- ACTION ITEM -
In the records below, the relevant part opens with the line containing "Where should I" and closes with the line containing "Screen dimensions: 725x1568"; print that part exactly and only, without its pictures.

- DATASET EXTRACT -
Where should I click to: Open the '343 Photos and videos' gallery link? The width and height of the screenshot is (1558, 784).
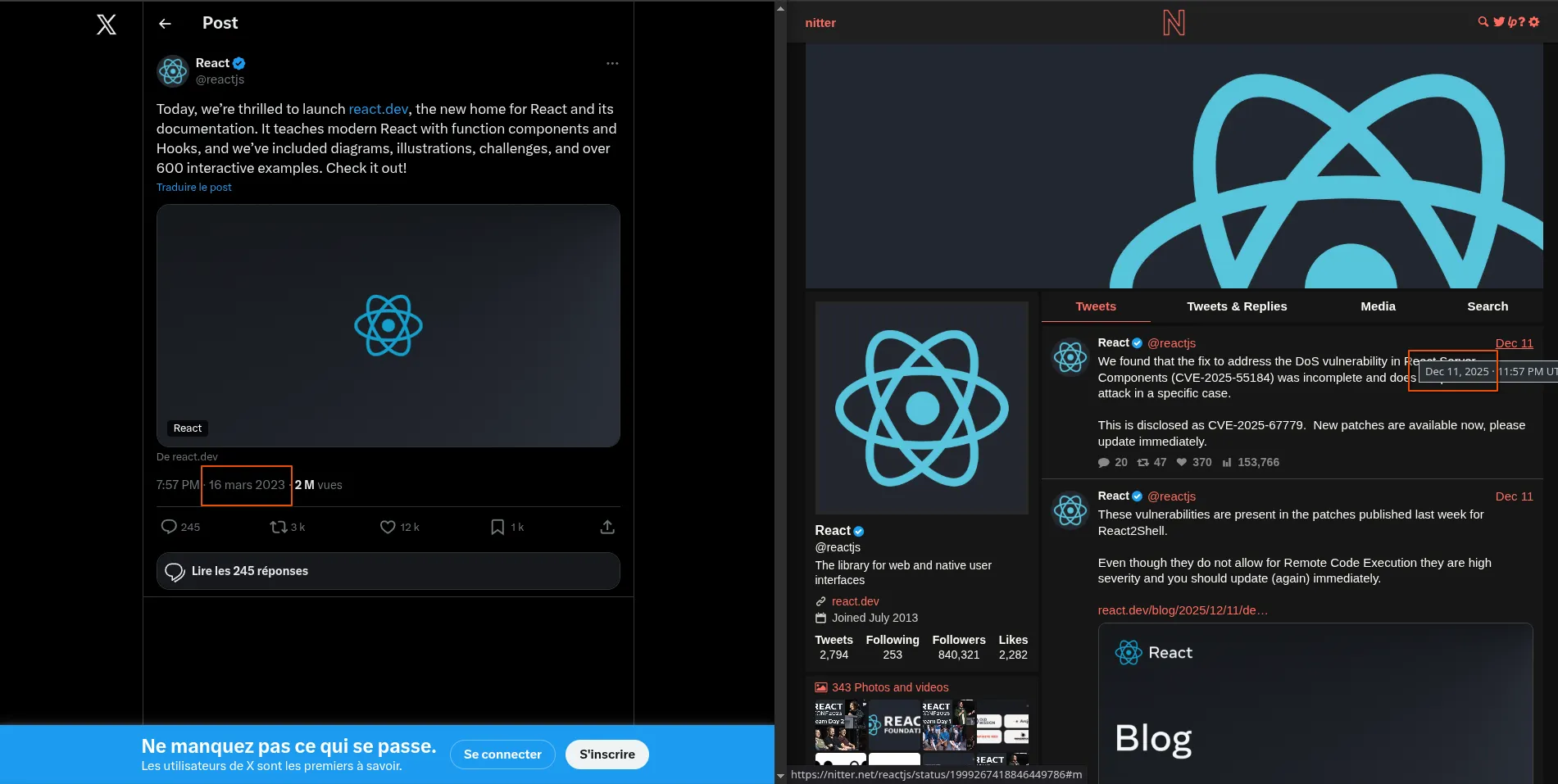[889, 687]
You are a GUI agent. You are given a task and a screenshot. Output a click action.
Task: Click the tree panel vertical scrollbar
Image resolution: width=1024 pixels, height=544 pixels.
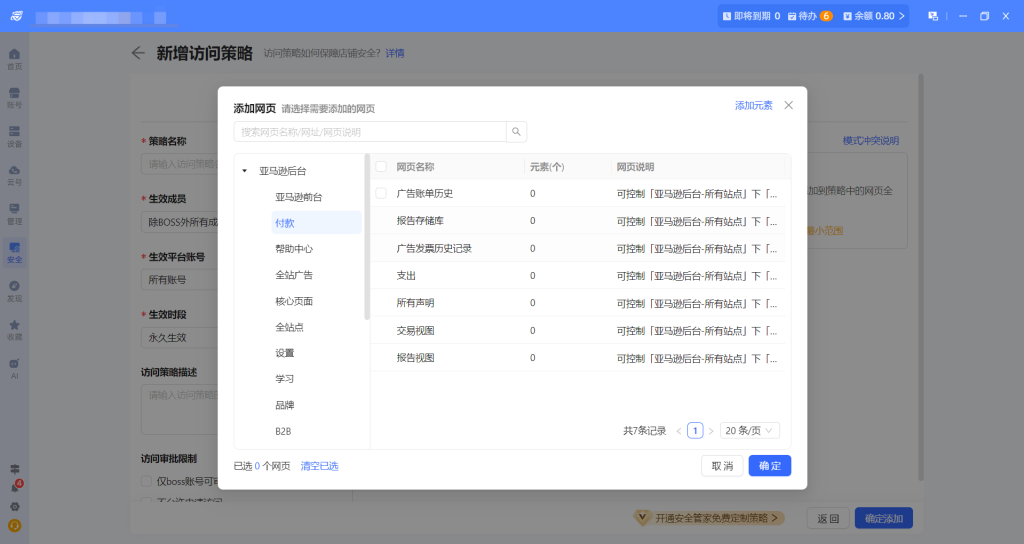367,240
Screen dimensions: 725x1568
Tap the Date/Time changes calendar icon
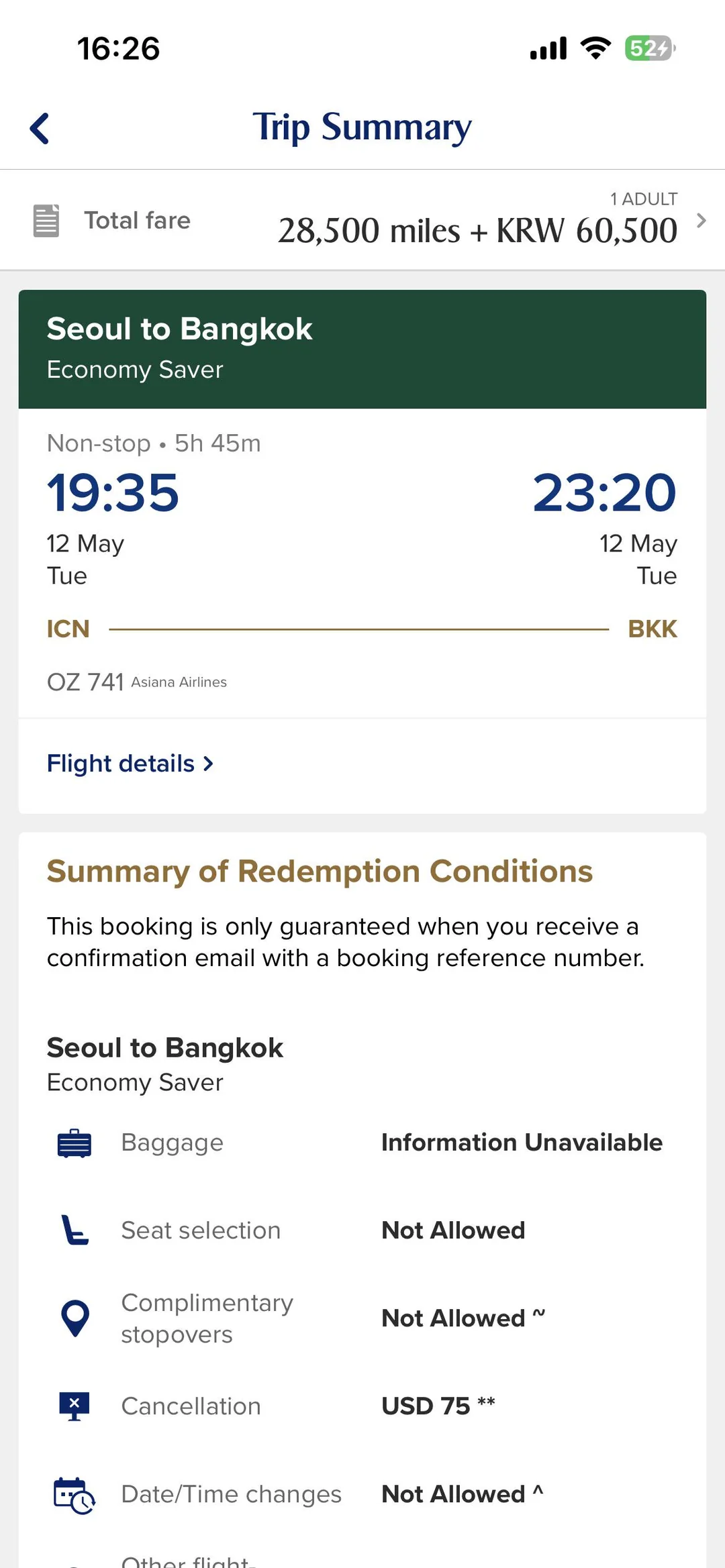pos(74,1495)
--
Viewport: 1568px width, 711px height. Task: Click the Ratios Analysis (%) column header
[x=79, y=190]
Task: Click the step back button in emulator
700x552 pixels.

- SOLUTION TO THE EXERCISE -
Where should I click to: Open the '343 Photos and videos' gallery link? The width and height of the screenshot is (1558, 784).
[889, 687]
You are a GUI agent. You are given a task and a screenshot. Output a click action.
Task: Click the tree panel vertical scrollbar
Image resolution: width=1024 pixels, height=544 pixels.
367,240
Screen dimensions: 725x1568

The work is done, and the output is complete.